With the Covid-19 nationwide lockdown causing severe constraints and hardships on businesses and livelihoods, among other requests made to the citizenry, GoI has also asked businesses not to terminate the services of employees during this crisis. Most SMEs can comply with this request for, say, a month, but to expect them to sustain ‘unemployed employment’ beyond that would not only be unfair, but also practically impossible.
India can only overcome this financial crisis and dodge economic devastation if all four stakeholders —employer, employee or contract worker, government(s) and vendor —make some sacrifices and share the financial burden. For the duration of business lockdown, as well as the next two months (the time by which one could hope some ‘normalcy’ returning), the payables to the employees and contract workers could be dealt in the following manner:
* Recipients could forgo part of their incomes: For employees with CTC up to Rs 25,000 a month, a possible 20% cut; CTC of Rs 25,000-50,000, 25%; while those with CTC over Rs 50,000 a month need not be eligible for relief provided by GoI, and their salary-cut could be mutually agreed with the employer. Other recipients, for instance, a proprietor renting out accommodation, could take a 1/3rd cut.
*Contribution by government: Half of the balance payable after a salary/rent reduction could be reimbursed by the government as credit against statutory dues payable by the employer, e.g., goods and services tax (GST), income-tax (I-T), professional tax, provident fund (PF), employees’ state insurance (ESI). If that does not cover the total amount, the amount could be provided in cash to the employer.
* Employer: Employers could pay net payable (after salary reduction) to employees and other recipients. Effectively, the employer ends up paying a third to 40% of the amounts normally payable to such recipients. At end of two months after the lifting of lockdown, employers could resume normal payments without any deduction.
Vendor payments: For employers whose revenues have either stopped or have reduced significantly — say, by more than 50% of the average last six months’ revenue — due to lockdown, the payables to their vendors could be made in four equal monthly instalments of all outstanding amounts as on the date of lockdown (till March 25), and new payables post-date of lockdown (from March 25) till two months after the lockdown is lifted.
Unless government makes all concerned share the burden, no advisory or directive will practically work.

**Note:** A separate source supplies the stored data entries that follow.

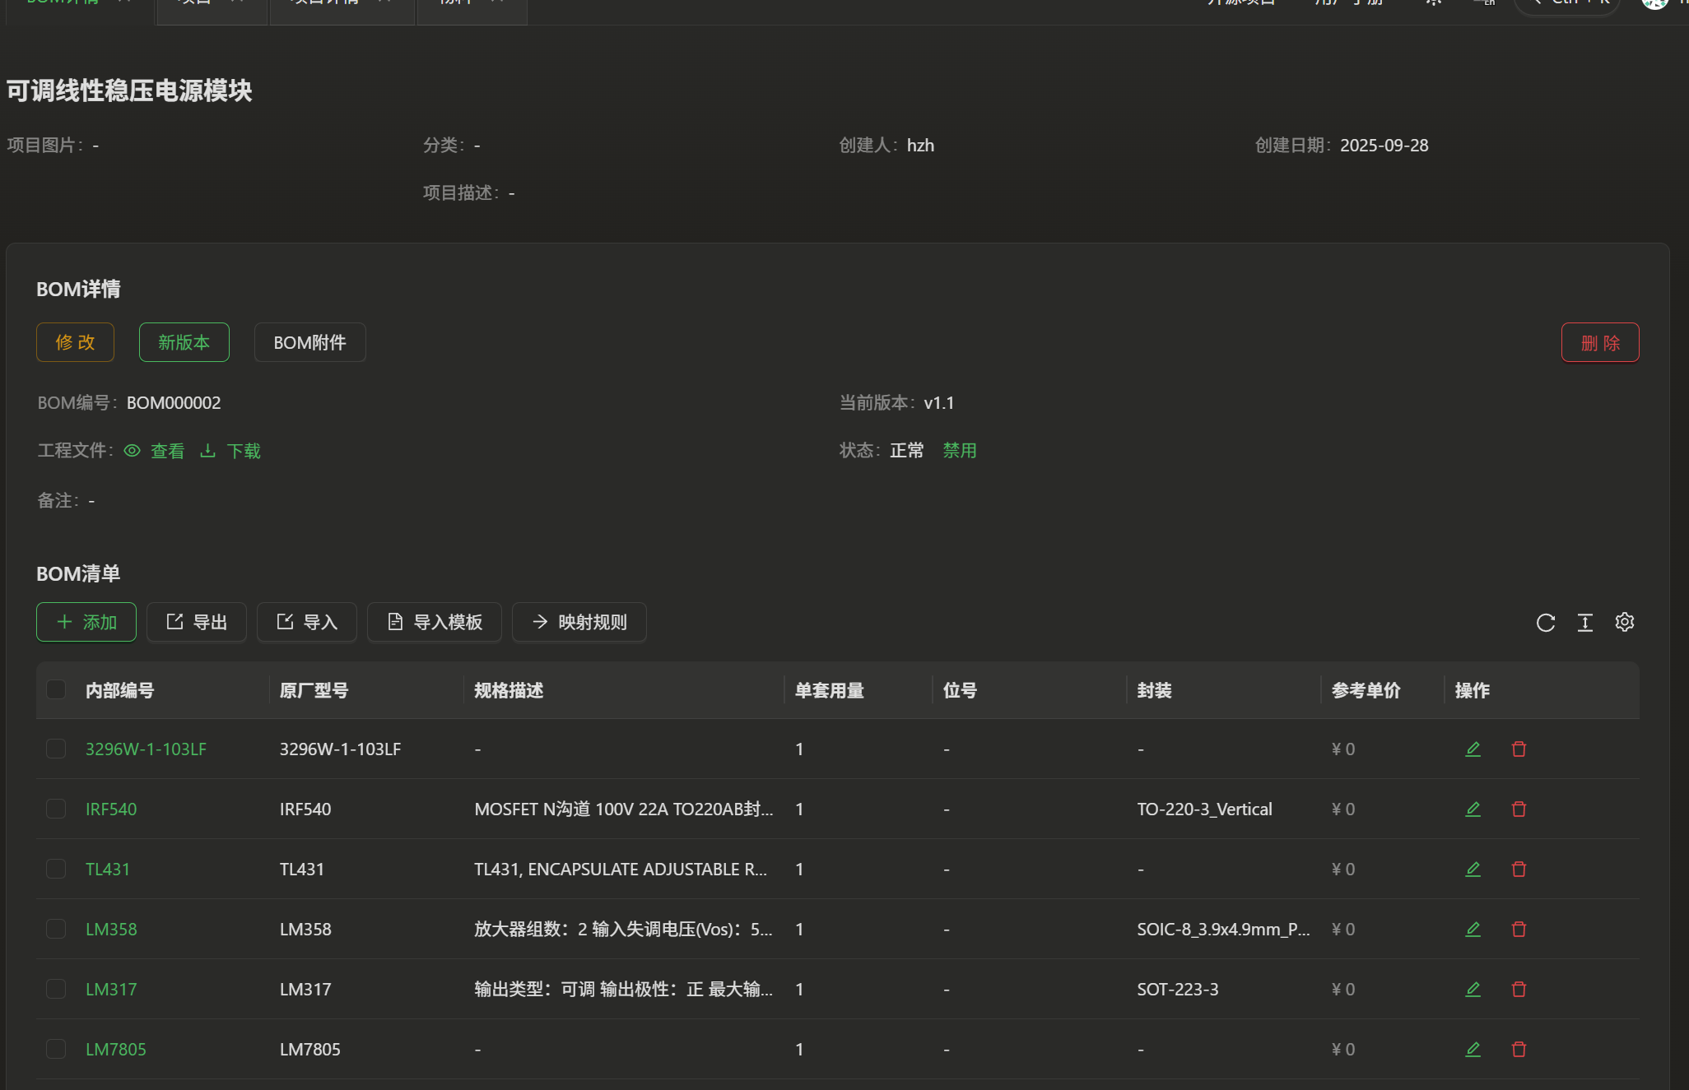Image resolution: width=1689 pixels, height=1090 pixels.
Task: Edit the IRF540 row
Action: pyautogui.click(x=1473, y=809)
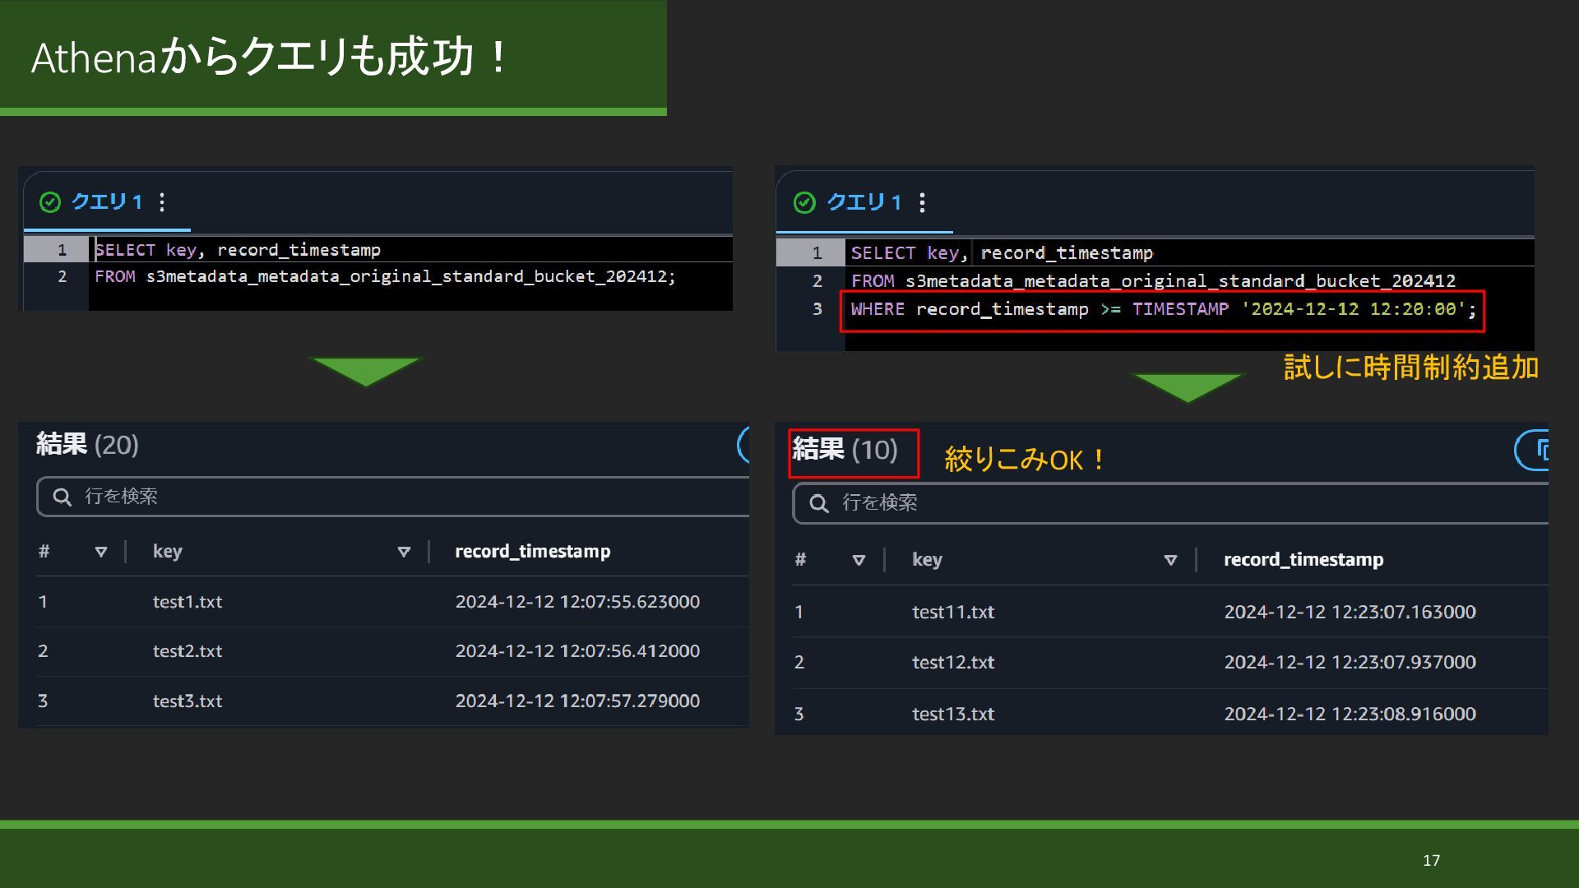This screenshot has height=888, width=1579.
Task: Click partially visible round button beside 結果 (20)
Action: [743, 445]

Without doubt, this government subsidy will result in an increase in fiscal deficit. However, in extraordinary times like these, there is no alternative but for government — both central and states — to focus on the survival of the citizenry and put fiscal deficit concerns on the backburner. Also, if the government is ready to bear the same amount of burden it expects businesses to bear — and is seen to bear it — its appeal to businesses to fight this battle together will bear much more credibility.